With a unit test like this:

[TestMethod]
public void ChangeStateTest() {
	DerivedClass target = new DerivedClass(13);
 
	target.DoSomething();
	Assert.AreEqual(1111907664, target.Value);
}

A silly example that has a virtual method that is used within a public method of the base class.  Let’s look at how we might evolve this code into something that causes a problem.

Let’s say that given what we have now, we wanted our derived class to be “initialized” with what ChangeState does (naïvely: it’s there, it does what we want, and we want to “reuse” it in the constructor); so, we modify BaseClass to do this:

public class BaseClass {
	public BaseClass() {
		DoSomething();
	}
 
	protected virtual void ChangeState() {
		// do nothing in base TODO: consider abstract
	}
 
	private void DoSomething() {
		ChangeState();
	}
}
 
public class DerivedClass : BaseClass {
	private int value = 42;
	private readonly int seed = 13;
 
	public DerivedClass() {
	}
 
	public int Value { get { return value; } }
 
	protected override void ChangeState() {
		value = new Random(seed).Next();
	}
}

and we modify the tests to remove the call to DoSomething, as follows:

[TestMethod]
public void ConstructionTest() {
	DerivedClass target = new DerivedClass();
 
	Assert.AreEqual(1111907664, target.Value);
}

…tests still pass, all is good.

But, now we want to refactor our derived class.  We realize that seed is really a constant and we can get rid of the value field if we use an auto property; so, we go ahead and modify BaseClass as follows:

public class DerivedClass : BaseClass {
	private const int seed = 13;
 
	public DerivedClass() {
		Value = 42;
	}
 
	public int Value { get; private set; }
 
	protected override void ChangeState() {
		Value = new Random(seed).Next();
	}
}

Looks good; but now we having a failing test: Assert.AreEqual failed.
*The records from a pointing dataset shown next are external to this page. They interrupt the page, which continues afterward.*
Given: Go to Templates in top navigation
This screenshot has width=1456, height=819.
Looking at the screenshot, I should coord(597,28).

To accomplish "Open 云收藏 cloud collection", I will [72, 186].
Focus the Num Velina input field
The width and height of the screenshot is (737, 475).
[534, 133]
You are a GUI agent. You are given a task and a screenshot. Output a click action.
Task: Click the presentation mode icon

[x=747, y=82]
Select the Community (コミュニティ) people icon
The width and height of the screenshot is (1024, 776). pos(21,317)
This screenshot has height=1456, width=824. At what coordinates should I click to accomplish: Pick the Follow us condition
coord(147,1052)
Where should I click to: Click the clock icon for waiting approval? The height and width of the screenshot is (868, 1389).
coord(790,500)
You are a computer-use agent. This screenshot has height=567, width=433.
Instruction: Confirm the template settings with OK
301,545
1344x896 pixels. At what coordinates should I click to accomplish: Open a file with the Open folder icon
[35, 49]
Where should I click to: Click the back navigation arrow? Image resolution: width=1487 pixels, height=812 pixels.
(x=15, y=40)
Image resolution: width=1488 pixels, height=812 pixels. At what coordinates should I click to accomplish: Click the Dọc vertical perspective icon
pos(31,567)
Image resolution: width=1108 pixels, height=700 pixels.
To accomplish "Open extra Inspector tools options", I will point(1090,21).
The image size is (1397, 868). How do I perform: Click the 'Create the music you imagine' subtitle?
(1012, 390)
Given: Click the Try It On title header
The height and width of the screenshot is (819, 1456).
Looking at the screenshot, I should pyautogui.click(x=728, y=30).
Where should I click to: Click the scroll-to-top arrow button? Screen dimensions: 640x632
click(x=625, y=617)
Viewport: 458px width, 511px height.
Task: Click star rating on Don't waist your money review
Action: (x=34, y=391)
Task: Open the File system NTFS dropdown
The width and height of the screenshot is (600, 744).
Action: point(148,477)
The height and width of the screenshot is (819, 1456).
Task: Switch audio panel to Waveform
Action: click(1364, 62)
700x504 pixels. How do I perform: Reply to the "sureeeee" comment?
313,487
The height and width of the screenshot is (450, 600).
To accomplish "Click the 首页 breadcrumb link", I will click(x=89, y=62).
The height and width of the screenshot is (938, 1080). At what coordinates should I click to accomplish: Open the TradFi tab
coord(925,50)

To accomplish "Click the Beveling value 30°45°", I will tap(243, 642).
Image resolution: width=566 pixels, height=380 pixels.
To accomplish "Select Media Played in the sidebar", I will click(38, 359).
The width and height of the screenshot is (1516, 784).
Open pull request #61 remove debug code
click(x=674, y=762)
Expected:<1111907664>. Actual:<42>.

“Wait, what?” you might be thinking…

What’s happening here is that field initializers are executed before the base class constructor is called which, in turn, is called before the derived class constructor body is executed.  Since we’ve effectively changed the initialization of the “field” (now a hidden backing field for the auto-prop) we’ve switched it from a field initializer to a line in the derived constructor body: trampling all over what the base class constructor did when calling the virtual method.  Similar things happen in other OO languages; but, this particular order might be different.

Now, imagine if we didn’t have a unit test to catch this; you’d have to run the application through some set of specific scenarios to find this error.  Not so much fun.

Unfortunately, the only real solution to this is to not make virtual method calls from your base constructor.  One solution to this is to separate the invocation of ChangeState from the invocation of the constructor.  One way is basically reverting back to what we started with and adding a call to ChangeState in the same code that invokes the constructor.  Without reverting our refactoring, we can change BaseClass to what it was before and invoke the DoSomething method in the test, resulting in the following code:

public class BaseClass {
	public BaseClass() {
	}
 
	protected virtual void ChangeState() {
		// do nothing in base TODO: consider abstract
	}
 
	public void DoSomething() {
		ChangeState();
	}
}
 
public class DerivedClass : BaseClass {
	private const int seed = 13;
 
	public DerivedClass() {
		Value = 42;
	}
 
	public int Value { get; private set; }
 
	protected override void ChangeState() {
		Value = new Random(seed).Next();
	}
}
[TestMethod]
public void ChangeStateTest() {
	DerivedClass target = new DerivedClass();
 
	target.DoSomething();
	Assert.AreEqual(1111907664, target.Value);
}

Issues with virtual member invocations from a constructor are very subtle; if you’re using Code Analysis, I recommend not disabling CA2214 and promoting it to and error.  Oh, and write unit tests so you can catch these things as quickly as possible.